Mareaba la perdiz. En cualquier momento estallaría, o gritaría o haría algo peor. De momento le controlaba, gestos, ojos, reacciones, un posible temblor en la voz o en las piernas… Tácticas policiales. Eternas como la vida misma.
—¿Veía mucho al señor Galvany?
—No, le tenía olvidado, incluso dado por muerto de no ser porque hace unos meses, en octubre del año pasado, volví a verle.
—¿En qué circunstancias?
—Pasé por delante de su casa, quise comprobar si vivía, subí y allí estaba.
—¿De qué hablaron?
—De los viejos tiempos, claro.
—¿Nostalgia?
Era una pregunta trampa.
—No, no. Anécdotas y todo eso.
—¿No hablaron mal del régimen?
—Perdimos la guerra. —Fue lo único que se le ocurrió decir.
—Y estaban vivos, o al menos sigue estándolo usted, gracias a la misericordia del Generalísimo.
—Sí.
—Dígalo.
Estaba vivo porque en el 47 alguien le sacó de la cárcel para colgarle un muerto y ser el perfecto cabeza de turco.
Pero se lo calló.
—Estamos vivos gracias a la misericordia del Generalísimo.
—No lo olvide. —Le apuntó con un dedo y continuó, sin aparente premura, como si fuera una charla informal entre amigos—. ¿Volvió a verle?
—No.
—¿No? ¿Por qué?
—Estaba muy amargado y hundido físicamente. Yo había vuelto a vivir en paz y era feliz. Supongo que escogí el camino fácil.
—¿Le dio la espalda a su amigo?
Pinchaba en hueso. Y dolía.
Dolía porque era verdad.
Trató de mantener la calma porque, una vez más, lo que estaba en juego era su supervivencia, y también la de Patro.
—Le di la espalda a mi viejo jefe. No éramos amigos.

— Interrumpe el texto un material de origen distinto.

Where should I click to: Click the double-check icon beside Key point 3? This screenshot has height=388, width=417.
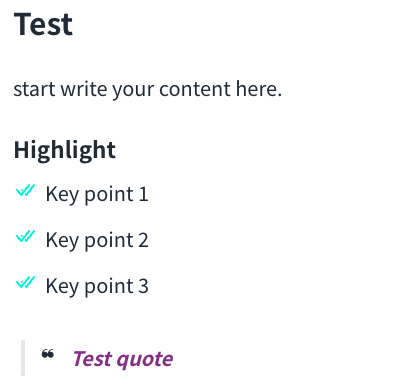(x=25, y=283)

—¿Así que sólo le vio esa vez?
—Sí.
—Octubre del año pasado.
—Sí, puede preguntar.
—No hace falta, le creo —asintió lleno de condescendencia—. Sin embargo, fue a su entierro.
—Su hija María sabía dónde vivía porque esa vez le dejé mis señas. Mandó a por mí y no tuve más remedio que acudir a su llamada para estar a su lado.
—¿Qué le dijo esa mujer?
—Pues que habían detenido a su padre unos días y que afortunadamente lo dejaron libre, pero que el domingo sufrió ese atropello.
—¿Qué más?
—Nada más. —Su rostro mostró extrañeza.
—¿Le contó el motivo de la detención?
—No.
—Ahora no le creo, ¿ve?
—Mateo era de los que no abrían la boca para nada. Todo se lo quedaba dentro. Su hija me dijo que pasó tres días en casa mudo, recuperándose. No salió hasta el domingo y entonces…
—También la detuvimos a ella.
—Dudo que Mateo, a sus años, estuviera metido en nada, pero desde luego María imposible.
—¿Sabe que le preguntamos por unas personas?